Defrag on etcd node causing API 500s

shyamjvs commented 4 years ago

On one of our large clusters (k8s 1.16) under a steady load of write calls, there was a brief period of ~1 min when all write requests were being heavily stalled. Meaning, the write call latencies spiked to upwards of 5s and many of those API calls got back HTTP 500 failures due to kube-apiserver seeing “timed out” or “too many requests” errors from etcd. See:

Screen Shot 2020-07-15 at 11 50 23 PM

From the kube-apiserver logs during that time, there were a bunch of such errors:

E0630 11:18:05.681970       1 status.go:71] apiserver received an error that is not an metav1.Status: rpctypes.EtcdError{code:0x8, desc:"etcdserver: too many requests"}
E0630 11:18:05.783734       1 status.go:71] apiserver received an error that is not an metav1.Status: rpctypes.EtcdError{code:0x8, desc:"etcdserver: too many requests"}
...
I0630 11:18:09.607116       1 trace.go:116] Trace[1288751478]: "GuaranteedUpdate etcd3" type:*core.Node (started: 2020-06-30 11:18:02.604604723 +0000 UTC m=+21828.371115177) (total time: 7.002491708s):
Trace[1288751478]: [7.002491708s] [7.001801958s] END
E0630 11:18:09.607144       1 status.go:71] apiserver received an error that is not an metav1.Status: rpctypes.EtcdError{code:0xe, desc:"etcdserver: request timed out"}
I0630 11:18:09.607265       1 trace.go:116] Trace[275938462]: "Patch" url:/api/v1/nodes/ip-10-3-252-116.ec2.internal/status (started: 2020-06-30 11:18:02.604455155 +0000 UTC m=+21828.370965584) (total time: 7.002799756s):
Trace[275938462]: [7.002799756s] [7.002149015s] END

The 7s above comes from the default request timeout set on etcdserver. And FMU as etcd does locking for writes, slowness in writes leads to head of line blocking for reads that are waiting behind those writes. Consequently, we also observed very high read latencies during the above spike:

Screen Shot 2020-07-16 at 12 14 55 AM

There were 2 main problems to dig into here:

Why were writes timing out in etcd?

There was a spike in etcd_server_slow_apply_total during that time, which confirms that etcd was taking a long time to apply the incoming requests:

I spoke to @gyuho about this issue and found out that the "etcdserver: too many requests" errors comes from here which is when etcd's applied index lags behind the committed index by more than 5k requests. There was no CPU starvation for etcd, but there was a large spike in WriteBytes to the underlying disk:

Digging a bit more, I observed that both the pink and the blue spike corresponded to a defrag operation on their respective etcd instances. The pink one was a follower instance and it's defrag happened bit earlier, and there were no errors seen from around that time. However, the blue one was a leader and its defrag caused write requests to be heavily stalled (which is expected given etcd seems to lock the whole DB while doing the defrag). So,

Why were API errors seen only during leader defrag and not follower defrag? This is because leader is necessary for writes and is the one responsible for propagating those to the followers. When the follower was having issues, writes could still happen through quorum on the other two instances.
Should we trigger a defrag on a leader instance? Sooner or later we will have to call defrag on each instance. But causing defrag on a leader in a busy cluster is causing above performance issue. One approach is to try forcing a leader change before calling defrag for that instance. Not sure if this is the best way.. any suggestions?

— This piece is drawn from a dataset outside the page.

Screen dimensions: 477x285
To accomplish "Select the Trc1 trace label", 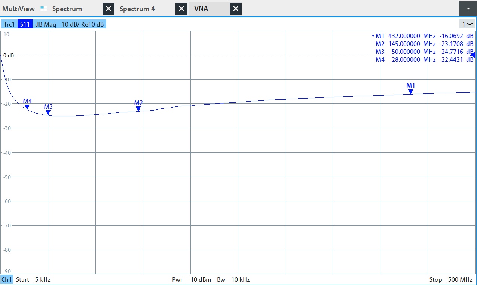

Should kube-apiserver indeed return 500s in such cases?

There seem to be two concerns at the apiserver level here IMO:

Is HTTP 500 (Internal Server Error) the right response code to send to clients in such cases? If we argue that the reason for above issue is a mismanagement of defrag calls, then HTTP 500 makes sense. However, a similar issue might happen if etcd was bombarded with a ton of writes or it had a very slow disk (only a hypothesis atm, I haven't tested), in such cases it might make more sense for apiserver to return 429 (Too Many Requests), when it itself is receiving such an error from etcd.
Should it be throttling new requests as soon as it sees such errors from etcd? Again here, does it make sense for kube-apiserver to throttle write requests in some form (maybe for few seconds or something) after it receives the initial few “etcdserver: too many requests” errors, to safeguard from bombarding etcd further? (disclaimer - this is again something I'm not sure can happen outside of the defrag case we saw above, but I can try reproducing using some heavy write load if you think it's worth)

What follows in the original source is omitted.